> **Consegna scritta**
Rispondi a queste domande sul brano su Capizzi:
(a) Che cosa significa la voce dialettale siciliana capizzu al singolare?
(b) A quale parola italiana corrisponde il femminile capizza?
(c) In quale provincia si trova Capizzi?

> **Brano da leggere**

━━━━━━

IDEA PER UN GEMELLAGGIO IN SICILIA
Se verrà consentito il dubbio, si potrebbe chiedere quale dipendenza la cittadina siciliana Capizzi abbia dal significato della voce dialettale della medesima regione, che al singolare è capizzu e significa guanciale, cuscino, o con riferimento a un peso o metaforicamente fino a farsi verbo, ncapizzari, per dire accollarsi un onere pesante o una responsabilità o trovarsela già incapezzata. Il femminile capizza è l’italiano capezza e sta per cavezza. Tutte occasioni linguistiche che rinviano alla testa, al capo, sia quando alludono al cuscino, o parte estrema del letto su cui si poggia il capo (al capezzale del malato), sia – e specialmente con riferimento alla accezione del dialetto siciliano – quando assumono l’accezione di un tessuto, di una tela, di un marchingegno improvvisato per consentire di sopportare un peso in spalla ancorando il contenitore tra la testa e il collo di chi dovrà portare a buon fine un cesto colmo di frutta, una grossa pietra, un carico di qualcosa. Tutte occasioni talmente remote nell’uso da essere quasi ridicola la pretesa di riesumarne le figuralità. Resta comunque il cuscino, o il riferimento metaforico a chi tiene a precisare che non tiene per cuscino un argomento, una idea, una riverenza, etc. Non è chistu u me’capizzu, dirà chi intende far sapere la sua indipendenza da qualcosa o da qualcuno. E fin qui basterà consultare qualche vocabolario del siciliano per aggiungere o togliere. La parte delicata resta a carico di chi si chieda perché i capizzoti, o capizzesi in quanto cittadini di Capizzi, abbiano a loro tempo dato il nome di Capizzi alla loro città, da cui poi hanno ricavato la conseguenza di divenire abitanti di un luogo che tra cuscino, guanciale, cavezza o marchingegno improvvisato per agevolare il carico di un peso da portare in spalla, lascia dubbi sulla motivazione originaria della “nominazione” del grazioso centro collinare in provincia di Messina, dove tra pastorizia vino, olio e ortaggi c’è abbastanza per classificare il luogo sotto l’etichetta di fiorente località agricola.

━━━━━━

> **Righe archiviate**
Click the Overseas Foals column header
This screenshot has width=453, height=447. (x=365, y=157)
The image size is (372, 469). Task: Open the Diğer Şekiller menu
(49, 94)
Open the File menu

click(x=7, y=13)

━━━━━━

> **Risposta completa**
(a) Guanciale, cuscino.
(b) Capezza, che sta per cavezza.
(c) In provincia di Messina.